When the personality of the brand is derived from the personality of the ‘promoter’, things get very heady. The socio-economic and cultural background of the promoter clearly determines the way the brand behaves. If one’s legacy has been mired in a fair bit of controversy, the need for periodic demonstrations of power and pomp are crucial to establishing authority. If the background has been less than average, then the attempt is always to go over the top. “It’s a natural response of the reptilian brain,” explained the social scientist, born out of some kind of inferiority complex. The need to set the narrative from time to time is important or such personalities suffer from inadequacy.
This is why most Indian brands come across as more pompous than proud, more combative than competitive, more conflicting than collaborative. We see that in most of our communication. We experience it most in our service experience. We see that in the way most business leaders present themselves. We have an obsession with using terms like “#1” and “the best ever”, be it a toilet cleaner or an automobile. We love using pompous words like “unbeatable” and “unmatched” because, somewhere, the promoter or brand custodian is insecure and needs such posturing to reaffirm potency and power.
“It is like a stand-up comedian starting a show with the words ‘Mind you, I am the world’s funniest guy’”, said the social scientist, to put things in perspective. An American brand is running an enterprise. An Indian brand typically wishes to run an empire. It could be a response to the fact that we were a colony for close to 200 years that we are yet to be out of the mindset while our colonisers have adjusted with a post-colonial world.
We react positively to symbols of regality, power and authority.
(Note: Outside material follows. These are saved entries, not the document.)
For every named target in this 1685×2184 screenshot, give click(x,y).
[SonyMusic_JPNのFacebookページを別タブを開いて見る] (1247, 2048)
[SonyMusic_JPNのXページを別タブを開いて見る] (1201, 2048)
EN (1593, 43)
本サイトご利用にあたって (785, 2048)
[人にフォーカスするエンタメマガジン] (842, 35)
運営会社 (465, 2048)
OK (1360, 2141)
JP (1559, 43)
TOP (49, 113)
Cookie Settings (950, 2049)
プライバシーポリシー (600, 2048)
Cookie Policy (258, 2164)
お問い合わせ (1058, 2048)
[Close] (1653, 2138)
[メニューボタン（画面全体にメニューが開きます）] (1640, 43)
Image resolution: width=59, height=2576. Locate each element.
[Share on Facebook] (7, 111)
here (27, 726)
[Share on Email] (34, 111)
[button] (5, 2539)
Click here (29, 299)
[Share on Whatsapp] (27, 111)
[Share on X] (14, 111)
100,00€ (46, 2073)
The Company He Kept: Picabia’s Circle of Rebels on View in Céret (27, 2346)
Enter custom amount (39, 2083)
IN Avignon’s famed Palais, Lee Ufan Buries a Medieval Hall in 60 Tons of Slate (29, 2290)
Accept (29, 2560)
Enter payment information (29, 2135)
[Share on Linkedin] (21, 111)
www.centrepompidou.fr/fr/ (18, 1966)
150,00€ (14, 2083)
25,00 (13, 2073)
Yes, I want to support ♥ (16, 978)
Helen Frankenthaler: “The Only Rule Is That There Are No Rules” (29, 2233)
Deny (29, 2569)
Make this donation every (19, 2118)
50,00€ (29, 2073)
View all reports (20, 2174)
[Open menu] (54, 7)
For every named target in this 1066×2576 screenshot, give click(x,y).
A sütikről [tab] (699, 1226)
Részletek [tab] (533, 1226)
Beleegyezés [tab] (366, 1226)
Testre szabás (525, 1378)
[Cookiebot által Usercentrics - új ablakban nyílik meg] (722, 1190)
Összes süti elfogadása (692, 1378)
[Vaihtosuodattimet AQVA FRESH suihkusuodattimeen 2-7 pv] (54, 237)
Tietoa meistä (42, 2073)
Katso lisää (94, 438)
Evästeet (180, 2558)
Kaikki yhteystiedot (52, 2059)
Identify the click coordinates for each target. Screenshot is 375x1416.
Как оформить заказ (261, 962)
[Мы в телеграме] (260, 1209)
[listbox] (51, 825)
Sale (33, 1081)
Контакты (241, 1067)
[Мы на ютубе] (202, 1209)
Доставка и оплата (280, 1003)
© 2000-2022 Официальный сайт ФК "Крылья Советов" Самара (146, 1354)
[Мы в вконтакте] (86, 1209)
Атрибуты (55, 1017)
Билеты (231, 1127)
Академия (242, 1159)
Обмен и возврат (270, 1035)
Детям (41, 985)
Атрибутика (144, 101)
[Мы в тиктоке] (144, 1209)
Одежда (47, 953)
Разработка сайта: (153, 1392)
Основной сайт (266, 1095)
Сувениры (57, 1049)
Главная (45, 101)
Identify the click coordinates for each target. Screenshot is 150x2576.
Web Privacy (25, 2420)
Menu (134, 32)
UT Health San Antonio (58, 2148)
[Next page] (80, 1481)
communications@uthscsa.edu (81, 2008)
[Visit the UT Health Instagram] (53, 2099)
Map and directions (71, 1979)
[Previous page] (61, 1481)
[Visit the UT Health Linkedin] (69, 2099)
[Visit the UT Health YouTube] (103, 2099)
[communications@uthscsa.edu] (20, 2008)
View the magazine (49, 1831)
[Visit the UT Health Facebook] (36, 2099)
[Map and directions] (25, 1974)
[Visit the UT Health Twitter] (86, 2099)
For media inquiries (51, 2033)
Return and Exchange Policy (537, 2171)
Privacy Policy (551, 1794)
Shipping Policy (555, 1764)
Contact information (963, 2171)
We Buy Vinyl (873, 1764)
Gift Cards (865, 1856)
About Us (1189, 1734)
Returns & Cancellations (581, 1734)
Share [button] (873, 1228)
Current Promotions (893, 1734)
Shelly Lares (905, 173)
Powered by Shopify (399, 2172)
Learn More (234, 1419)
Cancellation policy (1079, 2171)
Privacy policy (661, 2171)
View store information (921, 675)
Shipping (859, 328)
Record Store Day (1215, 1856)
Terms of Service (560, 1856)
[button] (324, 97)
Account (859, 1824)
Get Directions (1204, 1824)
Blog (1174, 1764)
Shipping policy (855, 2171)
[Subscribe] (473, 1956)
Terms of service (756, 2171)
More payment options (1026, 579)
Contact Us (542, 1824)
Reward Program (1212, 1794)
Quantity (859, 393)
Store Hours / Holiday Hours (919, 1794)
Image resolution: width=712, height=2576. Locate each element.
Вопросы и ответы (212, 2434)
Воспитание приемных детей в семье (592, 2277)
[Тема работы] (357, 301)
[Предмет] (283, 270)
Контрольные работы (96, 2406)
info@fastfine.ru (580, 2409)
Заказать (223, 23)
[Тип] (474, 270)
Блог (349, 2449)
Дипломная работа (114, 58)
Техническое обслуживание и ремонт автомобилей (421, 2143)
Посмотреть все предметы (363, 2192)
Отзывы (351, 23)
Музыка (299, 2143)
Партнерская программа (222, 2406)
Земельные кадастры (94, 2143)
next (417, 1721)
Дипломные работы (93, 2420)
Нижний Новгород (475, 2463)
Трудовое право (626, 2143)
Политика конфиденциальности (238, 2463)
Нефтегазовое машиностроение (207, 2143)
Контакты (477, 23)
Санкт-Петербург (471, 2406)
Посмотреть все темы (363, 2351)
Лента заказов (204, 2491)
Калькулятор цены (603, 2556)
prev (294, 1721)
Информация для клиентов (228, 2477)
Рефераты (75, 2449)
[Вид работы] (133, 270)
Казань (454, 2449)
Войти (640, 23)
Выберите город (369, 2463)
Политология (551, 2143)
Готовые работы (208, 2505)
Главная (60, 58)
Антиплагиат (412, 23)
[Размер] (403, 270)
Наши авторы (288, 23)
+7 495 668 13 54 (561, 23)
Which is why both our politicians and judges sit on quasi-thrones whether at a function or in judgment. Simple chairs will not work for either. It is the same with corporate India. Most board rooms I have peeked into have a larger chair and a fixed place for the leader. Everyone knows who the leader is yet the symbols are needed as constant reminders. The chair plays the role of omni presence.
It is the very same mental wiring that makes millions of us take voyeuristic pleasure in an exhibition of excess that thrives on our culture code of the need to overtly establish leadership. And nothing really can change that. We thrive on contradictions. While we believe in rebirth and the after-life, we prefer to live as if there is no tomorrow. While we revere saints and seers who excuse themselves from worldly pleasures, we choose overt displays of wealth and grandeur. While we preach the power of ‘karma’, we portray the potency of the ‘fruit’.
Avik Chattopadhyay is a Gurugram-based brand and business strategist and commentator. He is currently also working along with XLRI to set up the Indian School for Design of Automobiles. He writes on MxMIndia every other Thursday. His views here are personal.